Work required:
Copy the listing below line for line, changing nothing.

Provided records:
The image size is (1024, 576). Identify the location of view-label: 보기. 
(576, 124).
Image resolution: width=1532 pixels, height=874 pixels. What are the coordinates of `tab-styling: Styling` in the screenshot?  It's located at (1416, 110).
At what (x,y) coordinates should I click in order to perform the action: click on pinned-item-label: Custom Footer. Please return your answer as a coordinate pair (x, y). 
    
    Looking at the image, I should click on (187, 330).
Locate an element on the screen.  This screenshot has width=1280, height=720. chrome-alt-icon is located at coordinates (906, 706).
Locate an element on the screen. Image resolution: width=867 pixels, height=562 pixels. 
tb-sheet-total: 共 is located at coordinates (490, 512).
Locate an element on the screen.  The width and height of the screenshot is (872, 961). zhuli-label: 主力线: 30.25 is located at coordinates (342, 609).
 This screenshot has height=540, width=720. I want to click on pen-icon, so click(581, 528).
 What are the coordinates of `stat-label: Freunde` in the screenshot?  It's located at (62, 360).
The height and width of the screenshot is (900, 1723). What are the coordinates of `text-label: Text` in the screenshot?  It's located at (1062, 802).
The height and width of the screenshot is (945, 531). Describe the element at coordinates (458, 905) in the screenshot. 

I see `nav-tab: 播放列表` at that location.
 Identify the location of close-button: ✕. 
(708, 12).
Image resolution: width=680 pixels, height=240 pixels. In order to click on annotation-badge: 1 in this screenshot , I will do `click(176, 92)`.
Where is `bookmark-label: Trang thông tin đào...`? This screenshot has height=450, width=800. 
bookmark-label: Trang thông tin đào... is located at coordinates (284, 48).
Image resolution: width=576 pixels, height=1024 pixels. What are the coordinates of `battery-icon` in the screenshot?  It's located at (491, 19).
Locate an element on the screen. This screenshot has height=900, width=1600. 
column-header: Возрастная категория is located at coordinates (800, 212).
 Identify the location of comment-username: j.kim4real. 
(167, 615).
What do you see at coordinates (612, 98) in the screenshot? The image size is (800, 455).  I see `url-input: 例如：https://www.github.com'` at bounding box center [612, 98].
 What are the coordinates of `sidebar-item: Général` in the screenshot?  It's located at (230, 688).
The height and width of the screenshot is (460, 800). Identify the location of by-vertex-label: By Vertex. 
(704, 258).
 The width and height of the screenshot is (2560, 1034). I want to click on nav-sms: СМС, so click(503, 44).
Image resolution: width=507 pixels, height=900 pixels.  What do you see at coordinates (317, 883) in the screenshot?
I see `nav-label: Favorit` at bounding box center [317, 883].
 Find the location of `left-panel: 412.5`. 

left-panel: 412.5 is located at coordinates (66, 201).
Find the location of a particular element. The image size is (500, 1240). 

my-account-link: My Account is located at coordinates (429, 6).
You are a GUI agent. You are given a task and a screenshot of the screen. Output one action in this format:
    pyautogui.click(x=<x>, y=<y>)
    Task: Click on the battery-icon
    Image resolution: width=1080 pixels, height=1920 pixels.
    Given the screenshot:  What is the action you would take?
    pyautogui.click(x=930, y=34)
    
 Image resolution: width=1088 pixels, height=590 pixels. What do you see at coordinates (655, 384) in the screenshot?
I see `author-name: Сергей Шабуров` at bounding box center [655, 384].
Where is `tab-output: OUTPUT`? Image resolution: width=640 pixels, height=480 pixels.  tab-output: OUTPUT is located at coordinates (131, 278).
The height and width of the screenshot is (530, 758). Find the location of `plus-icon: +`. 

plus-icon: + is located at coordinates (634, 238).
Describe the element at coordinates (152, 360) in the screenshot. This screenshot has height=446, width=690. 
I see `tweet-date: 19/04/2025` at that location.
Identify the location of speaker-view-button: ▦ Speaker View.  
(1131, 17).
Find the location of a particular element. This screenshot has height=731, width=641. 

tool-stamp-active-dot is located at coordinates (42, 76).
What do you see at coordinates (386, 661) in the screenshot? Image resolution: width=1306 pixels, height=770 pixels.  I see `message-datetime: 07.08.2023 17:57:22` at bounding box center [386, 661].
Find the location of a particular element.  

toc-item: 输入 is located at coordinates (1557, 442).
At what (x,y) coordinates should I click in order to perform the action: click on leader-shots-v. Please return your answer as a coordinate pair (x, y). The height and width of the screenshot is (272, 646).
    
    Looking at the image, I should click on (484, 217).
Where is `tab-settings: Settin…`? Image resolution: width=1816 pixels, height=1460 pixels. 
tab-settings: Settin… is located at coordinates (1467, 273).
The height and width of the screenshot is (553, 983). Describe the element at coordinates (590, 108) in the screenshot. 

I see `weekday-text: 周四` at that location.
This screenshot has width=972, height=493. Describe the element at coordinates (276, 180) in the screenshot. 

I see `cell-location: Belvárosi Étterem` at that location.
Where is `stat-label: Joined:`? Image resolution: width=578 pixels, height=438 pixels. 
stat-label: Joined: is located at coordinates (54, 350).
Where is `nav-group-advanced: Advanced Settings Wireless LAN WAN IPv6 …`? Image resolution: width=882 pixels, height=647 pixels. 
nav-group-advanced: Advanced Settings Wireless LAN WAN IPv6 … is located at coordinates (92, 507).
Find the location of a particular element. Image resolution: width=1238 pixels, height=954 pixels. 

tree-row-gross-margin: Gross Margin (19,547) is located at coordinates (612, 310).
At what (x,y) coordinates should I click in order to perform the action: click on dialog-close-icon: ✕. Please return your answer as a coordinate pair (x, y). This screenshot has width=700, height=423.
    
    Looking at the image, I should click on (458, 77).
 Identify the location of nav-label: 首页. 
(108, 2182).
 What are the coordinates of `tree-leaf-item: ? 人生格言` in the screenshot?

Written answer:
The image size is (1024, 576). Identify the location of view-label: 보기. 
(576, 124).
Image resolution: width=1532 pixels, height=874 pixels. What are the coordinates of `tab-styling: Styling` in the screenshot?  It's located at (1416, 110).
At what (x,y) coordinates should I click in order to perform the action: click on pinned-item-label: Custom Footer. Please return your answer as a coordinate pair (x, y). 
    
    Looking at the image, I should click on (187, 330).
Locate an element on the screen.  This screenshot has width=1280, height=720. chrome-alt-icon is located at coordinates (906, 706).
Locate an element on the screen. Image resolution: width=867 pixels, height=562 pixels. 
tb-sheet-total: 共 is located at coordinates (490, 512).
Locate an element on the screen.  The width and height of the screenshot is (872, 961). zhuli-label: 主力线: 30.25 is located at coordinates (342, 609).
 This screenshot has height=540, width=720. I want to click on pen-icon, so click(581, 528).
 What are the coordinates of `stat-label: Freunde` in the screenshot?  It's located at (62, 360).
The height and width of the screenshot is (900, 1723). What are the coordinates of `text-label: Text` in the screenshot?  It's located at (1062, 802).
The height and width of the screenshot is (945, 531). Describe the element at coordinates (458, 905) in the screenshot. 

I see `nav-tab: 播放列表` at that location.
 Identify the location of close-button: ✕. 
(708, 12).
Image resolution: width=680 pixels, height=240 pixels. In order to click on annotation-badge: 1 in this screenshot , I will do `click(176, 92)`.
Where is `bookmark-label: Trang thông tin đào...`? This screenshot has height=450, width=800. 
bookmark-label: Trang thông tin đào... is located at coordinates (284, 48).
Image resolution: width=576 pixels, height=1024 pixels. What are the coordinates of `battery-icon` in the screenshot?  It's located at (491, 19).
Locate an element on the screen. This screenshot has height=900, width=1600. 
column-header: Возрастная категория is located at coordinates (800, 212).
 Identify the location of comment-username: j.kim4real. 
(167, 615).
What do you see at coordinates (612, 98) in the screenshot? The image size is (800, 455).  I see `url-input: 例如：https://www.github.com'` at bounding box center [612, 98].
 What are the coordinates of `sidebar-item: Général` in the screenshot?  It's located at (230, 688).
The height and width of the screenshot is (460, 800). Identify the location of by-vertex-label: By Vertex. 
(704, 258).
 The width and height of the screenshot is (2560, 1034). I want to click on nav-sms: СМС, so click(503, 44).
Image resolution: width=507 pixels, height=900 pixels.  What do you see at coordinates (317, 883) in the screenshot?
I see `nav-label: Favorit` at bounding box center [317, 883].
 Find the location of `left-panel: 412.5`. 

left-panel: 412.5 is located at coordinates (66, 201).
Find the location of a particular element. The image size is (500, 1240). 

my-account-link: My Account is located at coordinates (429, 6).
You are a GUI agent. You are given a task and a screenshot of the screen. Output one action in this format:
    pyautogui.click(x=<x>, y=<y>)
    Task: Click on the battery-icon
    Image resolution: width=1080 pixels, height=1920 pixels.
    Given the screenshot:  What is the action you would take?
    pyautogui.click(x=930, y=34)
    
 Image resolution: width=1088 pixels, height=590 pixels. What do you see at coordinates (655, 384) in the screenshot?
I see `author-name: Сергей Шабуров` at bounding box center [655, 384].
Where is `tab-output: OUTPUT`? Image resolution: width=640 pixels, height=480 pixels.  tab-output: OUTPUT is located at coordinates (131, 278).
The height and width of the screenshot is (530, 758). Find the location of `plus-icon: +`. 

plus-icon: + is located at coordinates (634, 238).
Describe the element at coordinates (152, 360) in the screenshot. This screenshot has height=446, width=690. 
I see `tweet-date: 19/04/2025` at that location.
Identify the location of speaker-view-button: ▦ Speaker View.  
(1131, 17).
Find the location of a particular element. This screenshot has height=731, width=641. 

tool-stamp-active-dot is located at coordinates (42, 76).
What do you see at coordinates (386, 661) in the screenshot? Image resolution: width=1306 pixels, height=770 pixels.  I see `message-datetime: 07.08.2023 17:57:22` at bounding box center [386, 661].
Find the location of a particular element.  

toc-item: 输入 is located at coordinates (1557, 442).
At what (x,y) coordinates should I click in order to perform the action: click on leader-shots-v. Please return your answer as a coordinate pair (x, y). The height and width of the screenshot is (272, 646).
    
    Looking at the image, I should click on (484, 217).
Where is `tab-settings: Settin…`? Image resolution: width=1816 pixels, height=1460 pixels. 
tab-settings: Settin… is located at coordinates (1467, 273).
The height and width of the screenshot is (553, 983). Describe the element at coordinates (590, 108) in the screenshot. 

I see `weekday-text: 周四` at that location.
This screenshot has width=972, height=493. Describe the element at coordinates (276, 180) in the screenshot. 

I see `cell-location: Belvárosi Étterem` at that location.
Where is `stat-label: Joined:`? Image resolution: width=578 pixels, height=438 pixels. 
stat-label: Joined: is located at coordinates (54, 350).
Where is `nav-group-advanced: Advanced Settings Wireless LAN WAN IPv6 …`? Image resolution: width=882 pixels, height=647 pixels. 
nav-group-advanced: Advanced Settings Wireless LAN WAN IPv6 … is located at coordinates (92, 507).
Find the location of a particular element. Image resolution: width=1238 pixels, height=954 pixels. 

tree-row-gross-margin: Gross Margin (19,547) is located at coordinates (612, 310).
At what (x,y) coordinates should I click in order to perform the action: click on dialog-close-icon: ✕. Please return your answer as a coordinate pair (x, y). This screenshot has width=700, height=423.
    
    Looking at the image, I should click on (458, 77).
 Identify the location of nav-label: 首页. 
(108, 2182).
 What are the coordinates of `tree-leaf-item: ? 人生格言` in the screenshot?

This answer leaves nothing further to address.